Salud: Cuzco’s Culture of Drinking
If there is anything more Andean than lifting a glass of chicha, beer, or other alcoholic beverage, flicking a pouring a few drops to the earth and then wishing your companions “salud”, “good health”, I do not know what it is. Even when the Spanish first came the chroniclers commented on the drinking of the indigenous peoples of Peru. Though strong, this culture is facing extreme pressures to change.
Friends gather in the town’s chicherías after a day of work, to sip this ancient beverage of corn, get a light buzz, trade news, laughter, and lots of verbal play. When families gather for celebrations bottles of beer appear and people share glasses while talking, sometimes dancing, but almost always eating. And, during the ever important feast sponsorships, the jurqas (hoor-kahs), cases of beer, buckets of chicha and cocktails appear given by friends and family to the sponsor for them to share with all the attendees.
Drinking together is a tangible sign of solidarity at the same time it brings people together in a shared inebriation where joy, laughter, and abundance indicate to all that life is good. Furthermore, people not only share with each other, they also share with the figures that are holy to them, such as the earth.
It is common, although not universal, for people to pour or flick a few drops of their beverage to the ground to share it with the earth. Sometimes in humor people joke about how hard the Pachamama, or earth mother, must work to get the drink through modern concrete floors. But still people will make her that offering, not unlike how many religious people say a prayer or a blessing before partaking of food.
People also drink as part of celebrating saints’ days. Their shared tipsiness shows devotion and draws the saint into the human world of drinking and building ties of loyalty and solidarity. Traditionally, during these celebrations, people dance. Moving together not only produces its own intoxication, with alcohol to help fuel it, it becomes another way of creating, building, and expressing shared loyalties with the saints and the wakas (sacred places).
The sharing is very important. While people sometimes have their individual glasses and drink simultaneously, often there will only be one glass and everyone drinks from it. A person will receive the bottle and then the glass. They will pour themselves a glass, pass the bottle on, and then drink before shaking out the remaining foam on the ground and passing the glass on to the person with the bottle. This custom even continues for when people drink sodas.
However, people also feel ambivalent about drinking because as the drinking continues anger can flare, thieves can take advantage, people fall down and die in the night cold or from the fall if someone does not help them, and individuals may become dependent on drinking to get through their day. The alcohol can take over their lives
This ambivalence, strong positive feelings about the sharing but concerns about the impact and the consequences mark drinking as something deeply Andean. In the balance between extremes one finds the good life, the sumaj kausay, as it is often called today.
Sharing drinks , with all the ambivalence, has a deep history, at least half a millennium and probably millennia. Since the Spanish came there have been efforts to stamp out or seriously discipline drinking to make it fit metropolitan, that is European, norms.
Today, the attacks come from several fronts and they are having an impact.
Many people are joining one of many Evangelical groups which encourage them to not drink. Though people sometimes backslide, this new religion is tearing apart the classical ritual fabric of daily life. However it is doing so because of other forces of modernization that favor this new religion.
Proponents of Andean folklore as a manifestation of the soul of a people want to present performances of their culture, for themselves and for outsiders, without what they see as negative interferences. As a result they may look at the performance of an offering or of a dance and take it from context. In order to perform well they feel people should not drink. So, while drinking may take place before and after, they will insist that while performing the actors not take drinks, even though in traditional life the dance or ritual never occurs without drink.

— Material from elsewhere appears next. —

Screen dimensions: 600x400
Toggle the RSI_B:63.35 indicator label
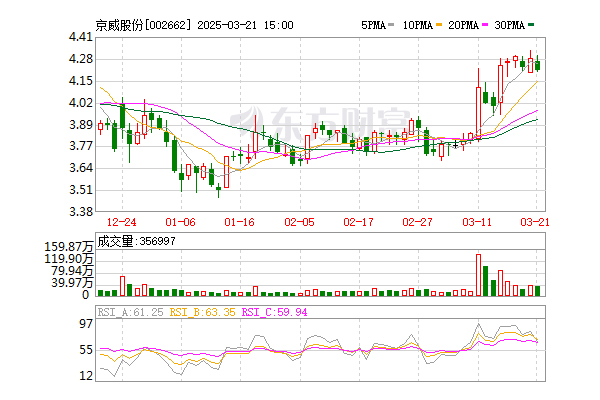[x=202, y=312]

In addition, the World Health Organization has urge countries to move against problem drinking. While there is not doubt that problem drinking is a social problem. However, the definition of problem drinking and its medical model stems from a vision of proper society that is not Andean and it stigmatizes Andean ways by labeling them as means of creating problem drinkers.
National governments, such as Peru, which sign on with the WHO, agree to develop programs to stop problem drinking and these programs often involve developing measures and policies which attack traditional culture in order to make it conform to international norms that express their concern in terms of medicine, without taking into account the full impact of context of their actions.

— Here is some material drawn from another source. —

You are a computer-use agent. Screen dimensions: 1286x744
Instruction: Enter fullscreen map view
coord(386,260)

Despite these latest efforts to limit and reformulate the Andean tradition of drinking, people in Cuzco still get together to share beer, chicha or cocktails. These are important in their life and stem from a very long tradition. The culture of drinking here is not the same as that of Ireland or New York; it is key to being a Cusqueño and living in this beautiful city.
Resources:
Justin Jennings and Brenda J. Bower, Drink, Power, and Society in the Andes (University Press of Florida, 2009).
David Knowlton, “Will You Accept My Love? Ethics, Aymara Culture, and Global Society”, Jill O. Jasperson and Jeffrey S. Nielsen, eds., The Ethics and Public Policy Implications of Free Market Economics (Center for the Study of Ethics, 2010, p 18-39.